Poetry is Back (or it Never Left)
Live fo Ecruos
I’ve recommended a couple of articles in recent weeks about the new novel by John Darnielle of The Mountain Goats. Unfortunately, as Liam O’Brien explains at the Melville House blog, it may not be a good idea to read it, especially if you’re impressionable. Why? The book contains a hidden trove of Satanic messages. (h/t The Rumpus)
“Carefully Arranged Derangement”
“Literature offers a way of framing, or reckoning with, the chaos of a universe we can never truly know.” The LA Times interviewed Denis Johnson about his new novel The Laughing Monsters, an excerpt of which can be read online here.
Autobiographical Revisionism
“‘It is the novelist’s innate cowardice that makes him depute to imaginary personalities the sins that he is too cautious to commit for himself.’ The autobiography of the imagination then is an autobiography of our base desires, the things we haven’t done but have longed for.

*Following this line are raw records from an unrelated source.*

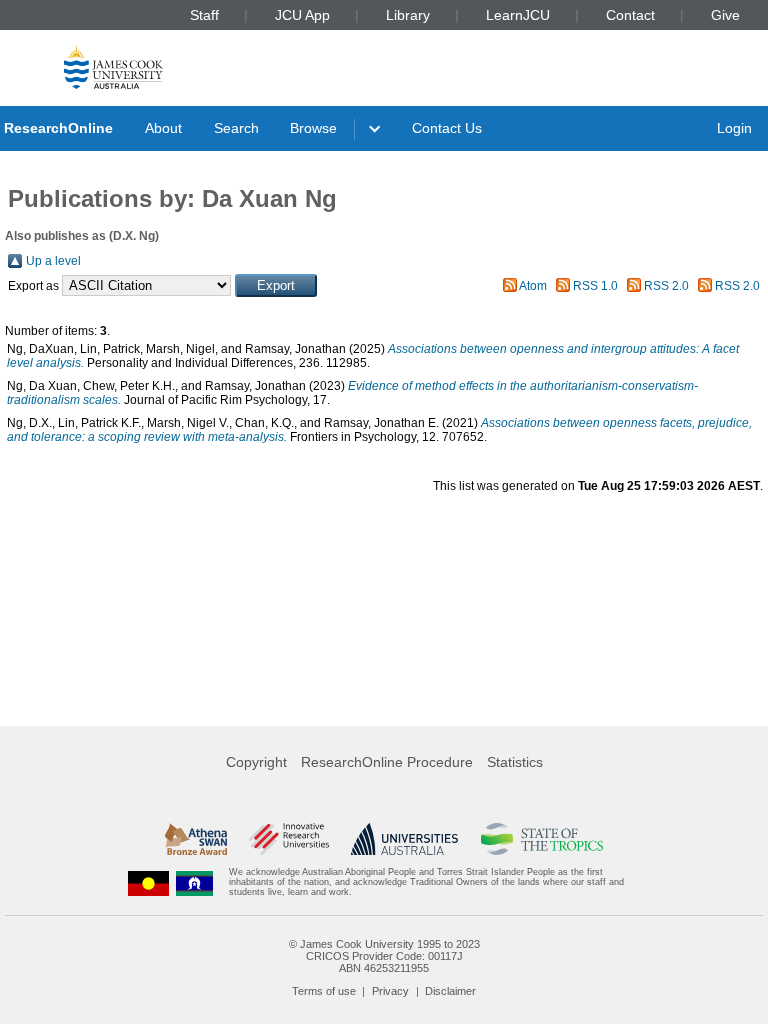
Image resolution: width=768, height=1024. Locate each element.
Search (236, 128)
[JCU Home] (113, 66)
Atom (533, 286)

It is our fantasies, our secrets from which we curate by redaction how someone else sees us. It is an autobiography of instinct, desire.” Emilia Phillips on poetry as the autobiography of the imagination, over at Ploughshares.
The Tables Have Turned
First humans wrote poems made of computer code, and now computers are writing poems made of English words.
‘But you must read’
Gay Talese’s highly detailed accounting of his daily routine — what he reads, how he works — is fascinating.